ECLI:NL:RBUTR:2011:BV3601

Rechtbank Utrecht

Datum uitspraak
29 december 2011
Publicatiedatum
5 april 2013
Zaaknummer
SBR 10-4000E
Instantie
Rechtbank Utrecht
Type
Uitspraak
Rechtsgebied
Bestuursrecht
Procedures
  • Eerste aanleg - meervoudig
Rechters
Vindplaatsen
  • Rechtspraak.nl
AI samenvatting door LexboostAutomatisch gegenereerd

Beoordeling van de toekenning van subsidie op grond van het Medefinancieringsstelsel II (MFS II) en de motivering van het besluit

In deze zaak heeft de Rechtbank Utrecht op 29 december 2011 uitspraak gedaan over de toekenning van subsidie aan Stichting VSO Nederland, die als penvoerder optreedt voor de alliantie 'Realise'. De rechtbank heeft de eerdere afwijzing van de subsidieaanvraag door de Staatssecretaris van Buitenlandse Zaken vernietigd. De zaak begon met een besluit van 31 maart 2010, waarbij de subsidieaanvraag werd afgewezen. Eiseres maakte bezwaar, maar dit werd ongegrond verklaard op 15 oktober 2010, wat leidde tot het indienen van beroep bij de rechtbank.

De rechtbank had eerder op 1 juli 2011 een tussenuitspraak gedaan, waarin werd vastgesteld dat de motivering van het bestreden besluit niet voldeed aan de eisen van artikel 7:12 van de Algemene wet bestuursrecht (Awb). De rechtbank oordeelde dat de Staatssecretaris onvoldoende had aangetoond dat eiseres niet beschikte over een adequaat financieel toezichtsysteem voor de zuidelijke partners, zoals vereist onder criterium 4.2.1d van het MFS II. In de aanvullende motivering van 9 augustus 2011 hield de Staatssecretaris vast aan zijn standpunt, maar de rechtbank vond dit niet houdbaar.

In de einduitspraak heeft de rechtbank geoordeeld dat de Staatssecretaris er niet in is geslaagd het gebrek in de besluitvorming te herstellen. De rechtbank heeft het besluit van 15 oktober 2010 vernietigd, het primaire besluit herroepen en aan eiseres twee punten toegekend voor het criterium 4.2.1d. Tevens is de Staatssecretaris veroordeeld tot het vergoeden van de proceskosten en het griffierecht aan eiseres. De rechtbank heeft benadrukt dat eiseres wel degelijk over een adequaat financieel toezichtsysteem beschikt, en dat de controle op de besteding van gelden door de zuidelijke partners niet beperkt is tot een toetsing aan de poort.

→ **Opgeslagen gegevens**
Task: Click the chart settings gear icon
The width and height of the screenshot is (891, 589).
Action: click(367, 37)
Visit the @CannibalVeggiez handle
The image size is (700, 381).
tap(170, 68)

→ **Vereiste handelingen**
a) Op welke datum deed de rechtbank volgens het bronfragment een tussenuitspraak?
b) Schrijf alstublieft het stuk van het bronfragment letterlijk over dat begint bij de woorden "De rechtbank had", en stop na de woorden "dit niet houdbaar.".
De vermeldingen vormen apart materiaal en horen niet bij het bronfragment.

→ **Gegeven antwoorden**
a) Op 1 juli 2011.

b)
De rechtbank had eerder op 1 juli 2011 een tussenuitspraak gedaan, waarin werd vastgesteld dat de motivering van het bestreden besluit niet voldeed aan de eisen van artikel 7:12 van de Algemene wet bestuursrecht (Awb). De rechtbank oordeelde dat de Staatssecretaris onvoldoende had aangetoond dat eiseres niet beschikte over een adequaat financieel toezichtsysteem voor de zuidelijke partners, zoals vereist onder criterium 4.2.1d van het MFS II. In de aanvullende motivering van 9 augustus 2011 hield de Staatssecretaris vast aan zijn standpunt, maar de rechtbank vond dit niet houdbaar.